**What is asked:** Can you present the lines below as a Markdown table with the columns Row and Line, numbering each line and omitting blank ones?

**Stored records:**

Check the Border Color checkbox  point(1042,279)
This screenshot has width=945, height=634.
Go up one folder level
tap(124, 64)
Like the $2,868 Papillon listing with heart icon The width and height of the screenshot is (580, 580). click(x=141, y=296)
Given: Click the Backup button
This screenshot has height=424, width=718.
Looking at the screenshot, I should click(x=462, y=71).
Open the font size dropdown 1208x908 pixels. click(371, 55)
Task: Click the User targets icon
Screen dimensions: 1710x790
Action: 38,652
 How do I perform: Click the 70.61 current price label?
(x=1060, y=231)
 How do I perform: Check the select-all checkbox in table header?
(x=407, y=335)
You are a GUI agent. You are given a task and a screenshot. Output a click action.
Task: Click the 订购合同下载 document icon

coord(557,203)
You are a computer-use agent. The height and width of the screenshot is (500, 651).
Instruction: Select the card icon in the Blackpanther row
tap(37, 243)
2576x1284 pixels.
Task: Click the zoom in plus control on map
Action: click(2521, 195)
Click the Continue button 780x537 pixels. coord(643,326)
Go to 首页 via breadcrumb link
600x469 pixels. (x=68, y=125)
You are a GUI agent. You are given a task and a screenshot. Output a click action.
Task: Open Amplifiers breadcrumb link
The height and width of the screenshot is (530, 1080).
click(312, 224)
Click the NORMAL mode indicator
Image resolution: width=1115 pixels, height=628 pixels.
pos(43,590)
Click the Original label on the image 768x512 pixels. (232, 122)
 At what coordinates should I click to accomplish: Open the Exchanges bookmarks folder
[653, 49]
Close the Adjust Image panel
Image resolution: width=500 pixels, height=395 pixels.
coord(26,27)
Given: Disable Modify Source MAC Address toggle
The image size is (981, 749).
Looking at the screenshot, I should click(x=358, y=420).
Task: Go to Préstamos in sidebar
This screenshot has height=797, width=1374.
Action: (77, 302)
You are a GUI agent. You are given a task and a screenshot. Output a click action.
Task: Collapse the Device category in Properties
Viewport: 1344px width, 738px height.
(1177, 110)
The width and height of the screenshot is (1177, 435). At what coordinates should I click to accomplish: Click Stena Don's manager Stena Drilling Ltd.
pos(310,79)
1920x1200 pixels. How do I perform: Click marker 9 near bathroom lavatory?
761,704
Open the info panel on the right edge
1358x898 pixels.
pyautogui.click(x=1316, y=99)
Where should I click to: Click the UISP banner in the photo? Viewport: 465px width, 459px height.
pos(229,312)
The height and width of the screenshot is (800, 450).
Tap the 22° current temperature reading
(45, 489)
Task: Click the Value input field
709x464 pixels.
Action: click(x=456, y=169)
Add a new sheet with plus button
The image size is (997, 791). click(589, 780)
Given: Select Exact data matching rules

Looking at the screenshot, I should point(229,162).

**Complete answer:**
| Row | Line |
|---|---|
| 1 | Check the Border Color checkbox  point(1042,279) |
| 2 | This screenshot has width=945, height=634. |
| 3 | Go up one folder level |
| 4 | tap(124, 64) |
| 5 | Like the $2,868 Papillon listing with heart icon The width and height of the screenshot is (580, 580). click(x=141, y=296) |
| 6 | Given: Click the Backup button |
| 7 | This screenshot has height=424, width=718. |
| 8 | Looking at the screenshot, I should click(x=462, y=71). |
| 9 | Open the font size dropdown 1208x908 pixels. click(371, 55) |
| 10 | Task: Click the User targets icon |
| 11 | Screen dimensions: 1710x790 |
| 12 | Action: 38,652 |
| 13 |  How do I perform: Click the 70.61 current price label? |
| 14 | (x=1060, y=231) |
| 15 |  How do I perform: Check the select-all checkbox in table header? |
| 16 | (x=407, y=335) |
| 17 | You are a GUI agent. You are given a task and a screenshot. Output a click action. |
| 18 | Task: Click the 订购合同下载 document icon |
| 19 | coord(557,203) |
| 20 | You are a computer-use agent. The height and width of the screenshot is (500, 651). |
| 21 | Instruction: Select the card icon in the Blackpanther row |
| 22 | tap(37, 243) |
| 23 | 2576x1284 pixels. |
| 24 | Task: Click the zoom in plus control on map |
| 25 | Action: click(2521, 195) |
| 26 | Click the Continue button 780x537 pixels. coord(643,326) |
| 27 | Go to 首页 via breadcrumb link |
| 28 | 600x469 pixels. (x=68, y=125) |
| 29 | You are a GUI agent. You are given a task and a screenshot. Output a click action. |
| 30 | Task: Open Amplifiers breadcrumb link |
| 31 | The height and width of the screenshot is (530, 1080). |
| 32 | click(312, 224) |
| 33 | Click the NORMAL mode indicator |
| 34 | Image resolution: width=1115 pixels, height=628 pixels. |
| 35 | pos(43,590) |
| 36 | Click the Original label on the image 768x512 pixels. (232, 122) |
| 37 |  At what coordinates should I click to accomplish: Open the Exchanges bookmarks folder |
| 38 | [653, 49] |
| 39 | Close the Adjust Image panel |
| 40 | Image resolution: width=500 pixels, height=395 pixels. |
| 41 | coord(26,27) |
| 42 | Given: Disable Modify Source MAC Address toggle |
| 43 | The image size is (981, 749). |
| 44 | Looking at the screenshot, I should click(x=358, y=420). |
| 45 | Task: Go to Préstamos in sidebar |
| 46 | This screenshot has height=797, width=1374. |
| 47 | Action: (77, 302) |
| 48 | You are a GUI agent. You are given a task and a screenshot. Output a click action. |
| 49 | Task: Collapse the Device category in Properties |
| 50 | Viewport: 1344px width, 738px height. |
| 51 | (1177, 110) |
| 52 | The width and height of the screenshot is (1177, 435). At what coordinates should I click to accomplish: Click Stena Don's manager Stena Drilling Ltd. |
| 53 | pos(310,79) |
| 54 | 1920x1200 pixels. How do I perform: Click marker 9 near bathroom lavatory? |
| 55 | 761,704 |
| 56 | Open the info panel on the right edge |
| 57 | 1358x898 pixels. |
| 58 | pyautogui.click(x=1316, y=99) |
| 59 | Where should I click to: Click the UISP banner in the photo? Viewport: 465px width, 459px height. |
| 60 | pos(229,312) |
| 61 | The height and width of the screenshot is (800, 450). |
| 62 | Tap the 22° current temperature reading |
| 63 | (45, 489) |
| 64 | Task: Click the Value input field |
| 65 | 709x464 pixels. |
| 66 | Action: click(x=456, y=169) |
| 67 | Add a new sheet with plus button |
| 68 | The image size is (997, 791). click(589, 780) |
| 69 | Given: Select Exact data matching rules |
| 70 | Looking at the screenshot, I should point(229,162). |